O objeto, do tamanho de ‌um ônibus escolar, é o segundo estágio de um foguete Falcon 9 da SpaceX que havia lançado um módulo de pouso lunar da Firefly A erospace em direção à Lua em janeiro de 2025.

Pesando quatro toneladas, ‌o corpo do foguete deve atingir a Lua por volta das 3h35 (horário de Brasília), colidindo com a superfície a 8.690 km/h. O lixo espacial levantará uma nuvem de poeira lunar que provavelmente será iluminada pela luz solar, mas difícil de ser avistada a olho nu da Terra.

O impacto não é intencional, informou a SpaceX. Espera-se que o fragmento do foguete atinja a Cratera Einstein, na borda ocidental da Lua, que costuma ser difícil ⁠de ‌ser vista da Terra.

FORÇAS CÓSMICAS EMPURRARAM O PEDAÇO EM DIREÇÃO À LUA

Esses estágios normalmente caem de volta na ⁠atmosfera terrestre e se queimam ou mergulham no oceano após impulsionar a carga útil do foguete até um ponto preciso em órbita.

Mas, como a missão do módulo de pouso lunar exigiu mais impulso do que missões mais próximas da Terra, o segundo estágio do foguete permaneceu no espaço, flutuando sem rumo entre milhares de outros pedaços de lixo espacial dos quais os satélites ativos precisam se ​manter afastados.
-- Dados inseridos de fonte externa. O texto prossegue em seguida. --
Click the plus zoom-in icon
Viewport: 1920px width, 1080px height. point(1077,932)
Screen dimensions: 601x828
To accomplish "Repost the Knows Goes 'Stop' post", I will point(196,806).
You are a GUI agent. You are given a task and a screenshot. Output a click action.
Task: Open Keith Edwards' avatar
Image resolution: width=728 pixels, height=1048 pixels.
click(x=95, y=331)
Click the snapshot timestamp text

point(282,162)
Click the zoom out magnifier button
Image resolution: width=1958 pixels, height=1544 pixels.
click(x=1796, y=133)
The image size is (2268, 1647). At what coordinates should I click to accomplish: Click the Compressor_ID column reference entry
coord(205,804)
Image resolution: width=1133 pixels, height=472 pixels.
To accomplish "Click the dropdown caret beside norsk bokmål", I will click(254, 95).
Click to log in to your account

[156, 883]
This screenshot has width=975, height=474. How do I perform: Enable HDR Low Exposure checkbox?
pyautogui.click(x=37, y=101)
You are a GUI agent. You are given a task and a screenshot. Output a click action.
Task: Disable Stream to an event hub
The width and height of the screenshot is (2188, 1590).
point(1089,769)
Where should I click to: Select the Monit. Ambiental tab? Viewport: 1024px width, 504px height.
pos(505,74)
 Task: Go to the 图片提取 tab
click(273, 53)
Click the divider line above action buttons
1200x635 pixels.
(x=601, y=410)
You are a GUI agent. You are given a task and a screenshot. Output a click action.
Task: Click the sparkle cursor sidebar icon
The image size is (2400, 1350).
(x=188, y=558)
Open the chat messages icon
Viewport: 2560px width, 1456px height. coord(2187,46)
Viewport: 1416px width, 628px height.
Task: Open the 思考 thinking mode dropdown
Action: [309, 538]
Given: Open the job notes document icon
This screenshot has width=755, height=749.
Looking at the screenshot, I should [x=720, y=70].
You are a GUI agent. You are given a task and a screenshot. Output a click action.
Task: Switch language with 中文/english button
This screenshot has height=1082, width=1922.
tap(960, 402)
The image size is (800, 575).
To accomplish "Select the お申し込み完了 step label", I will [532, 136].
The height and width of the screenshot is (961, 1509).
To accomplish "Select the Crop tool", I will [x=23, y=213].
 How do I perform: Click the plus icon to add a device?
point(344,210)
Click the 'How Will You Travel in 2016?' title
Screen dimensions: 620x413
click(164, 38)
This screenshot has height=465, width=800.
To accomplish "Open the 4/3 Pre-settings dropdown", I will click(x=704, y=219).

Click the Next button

Foi somente no início deste ano que os astrônomos determinaram que o estágio do foguete, que havia descarregado seu combustível restante e não pode ser controlado, estava em uma trajetória orbital que ​terminava na Lua.

“O que aconteceu foi essencialmente uma combinação de atividade solar e forças gravitacionais que o colocaram em uma trajetória rumo à Lua”, disse Julianna Scheiman, diretora da SpaceX para os programas científicos da Nasa e do Dragon, aos repórteres na segunda-feira.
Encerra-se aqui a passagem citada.